---------- Provided records
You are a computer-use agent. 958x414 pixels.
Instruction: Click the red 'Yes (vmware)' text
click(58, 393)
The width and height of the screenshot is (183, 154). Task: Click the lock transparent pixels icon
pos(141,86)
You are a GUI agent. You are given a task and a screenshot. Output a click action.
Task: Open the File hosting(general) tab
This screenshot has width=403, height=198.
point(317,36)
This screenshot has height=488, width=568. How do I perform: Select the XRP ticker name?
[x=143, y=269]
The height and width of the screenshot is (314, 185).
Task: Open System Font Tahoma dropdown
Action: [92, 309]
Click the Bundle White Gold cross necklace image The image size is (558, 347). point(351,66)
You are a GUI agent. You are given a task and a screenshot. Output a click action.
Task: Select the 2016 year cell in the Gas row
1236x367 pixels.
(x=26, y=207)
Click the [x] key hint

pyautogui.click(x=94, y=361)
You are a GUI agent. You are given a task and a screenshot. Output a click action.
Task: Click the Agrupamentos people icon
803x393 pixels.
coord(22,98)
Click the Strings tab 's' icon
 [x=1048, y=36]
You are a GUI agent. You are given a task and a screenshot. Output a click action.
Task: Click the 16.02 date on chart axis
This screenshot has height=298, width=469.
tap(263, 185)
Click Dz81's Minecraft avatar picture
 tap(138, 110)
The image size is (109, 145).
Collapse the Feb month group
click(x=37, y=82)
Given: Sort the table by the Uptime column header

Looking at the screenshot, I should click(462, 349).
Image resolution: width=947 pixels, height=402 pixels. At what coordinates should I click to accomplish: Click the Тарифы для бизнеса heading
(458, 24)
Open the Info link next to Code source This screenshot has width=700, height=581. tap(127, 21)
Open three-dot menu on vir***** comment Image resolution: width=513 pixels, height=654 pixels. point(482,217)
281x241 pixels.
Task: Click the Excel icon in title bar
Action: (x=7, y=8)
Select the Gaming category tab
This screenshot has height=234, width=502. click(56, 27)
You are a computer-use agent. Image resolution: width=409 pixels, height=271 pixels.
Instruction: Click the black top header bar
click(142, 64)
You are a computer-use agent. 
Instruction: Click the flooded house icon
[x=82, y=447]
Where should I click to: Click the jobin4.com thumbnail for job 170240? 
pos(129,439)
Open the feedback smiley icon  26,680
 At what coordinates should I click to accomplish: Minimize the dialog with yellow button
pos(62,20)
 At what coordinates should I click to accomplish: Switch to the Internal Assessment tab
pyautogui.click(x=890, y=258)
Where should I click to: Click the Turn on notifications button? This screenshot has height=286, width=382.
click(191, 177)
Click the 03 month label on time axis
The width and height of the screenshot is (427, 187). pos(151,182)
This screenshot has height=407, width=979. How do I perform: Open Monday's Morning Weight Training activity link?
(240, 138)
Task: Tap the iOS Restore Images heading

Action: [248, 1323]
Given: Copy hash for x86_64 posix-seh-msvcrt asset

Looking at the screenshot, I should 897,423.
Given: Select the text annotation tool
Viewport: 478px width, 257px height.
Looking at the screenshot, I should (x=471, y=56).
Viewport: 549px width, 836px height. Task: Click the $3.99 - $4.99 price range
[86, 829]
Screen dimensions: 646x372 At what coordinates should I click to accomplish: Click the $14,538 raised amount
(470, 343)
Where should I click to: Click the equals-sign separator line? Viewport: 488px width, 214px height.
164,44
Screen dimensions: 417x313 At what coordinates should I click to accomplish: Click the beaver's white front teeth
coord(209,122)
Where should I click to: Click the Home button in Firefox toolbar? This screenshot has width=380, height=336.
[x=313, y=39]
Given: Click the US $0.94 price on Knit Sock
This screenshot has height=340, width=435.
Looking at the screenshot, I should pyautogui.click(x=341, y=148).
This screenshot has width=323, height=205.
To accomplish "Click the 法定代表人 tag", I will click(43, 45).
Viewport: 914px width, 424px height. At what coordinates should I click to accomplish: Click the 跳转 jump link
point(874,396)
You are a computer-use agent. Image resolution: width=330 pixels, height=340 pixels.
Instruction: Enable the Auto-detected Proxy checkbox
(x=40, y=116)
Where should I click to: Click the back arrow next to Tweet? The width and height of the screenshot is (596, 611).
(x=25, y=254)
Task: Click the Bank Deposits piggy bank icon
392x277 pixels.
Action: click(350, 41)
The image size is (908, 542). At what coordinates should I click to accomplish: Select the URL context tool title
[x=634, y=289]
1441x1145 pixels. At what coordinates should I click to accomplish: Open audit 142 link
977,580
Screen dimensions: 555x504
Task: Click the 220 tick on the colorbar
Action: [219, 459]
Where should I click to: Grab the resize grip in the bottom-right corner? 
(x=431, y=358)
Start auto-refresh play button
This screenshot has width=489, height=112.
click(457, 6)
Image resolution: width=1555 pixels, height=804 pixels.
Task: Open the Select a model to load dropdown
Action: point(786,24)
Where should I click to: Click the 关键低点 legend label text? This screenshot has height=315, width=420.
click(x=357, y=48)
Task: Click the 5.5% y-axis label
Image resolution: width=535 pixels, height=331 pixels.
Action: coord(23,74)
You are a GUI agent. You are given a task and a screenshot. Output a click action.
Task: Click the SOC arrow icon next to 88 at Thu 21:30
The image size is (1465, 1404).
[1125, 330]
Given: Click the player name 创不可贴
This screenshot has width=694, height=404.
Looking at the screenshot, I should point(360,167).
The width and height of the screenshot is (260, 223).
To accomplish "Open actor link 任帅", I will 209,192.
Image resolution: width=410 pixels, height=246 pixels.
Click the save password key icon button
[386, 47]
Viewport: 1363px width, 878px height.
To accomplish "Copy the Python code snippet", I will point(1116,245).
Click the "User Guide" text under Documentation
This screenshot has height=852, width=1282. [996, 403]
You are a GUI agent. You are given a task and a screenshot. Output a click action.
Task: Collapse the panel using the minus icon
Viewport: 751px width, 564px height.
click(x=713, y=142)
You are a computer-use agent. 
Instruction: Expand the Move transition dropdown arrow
--------------------
Problem: Go through the material and copy each line that contains "computer".

Answer for the task:
You are a computer-use agent. 958x414 pixels.
You are a computer-use agent. Image resolution: width=409 pixels, height=271 pixels.
You are a computer-use agent. 
You are a computer-use agent. Image resolution: width=330 pixels, height=340 pixels.
You are a computer-use agent. 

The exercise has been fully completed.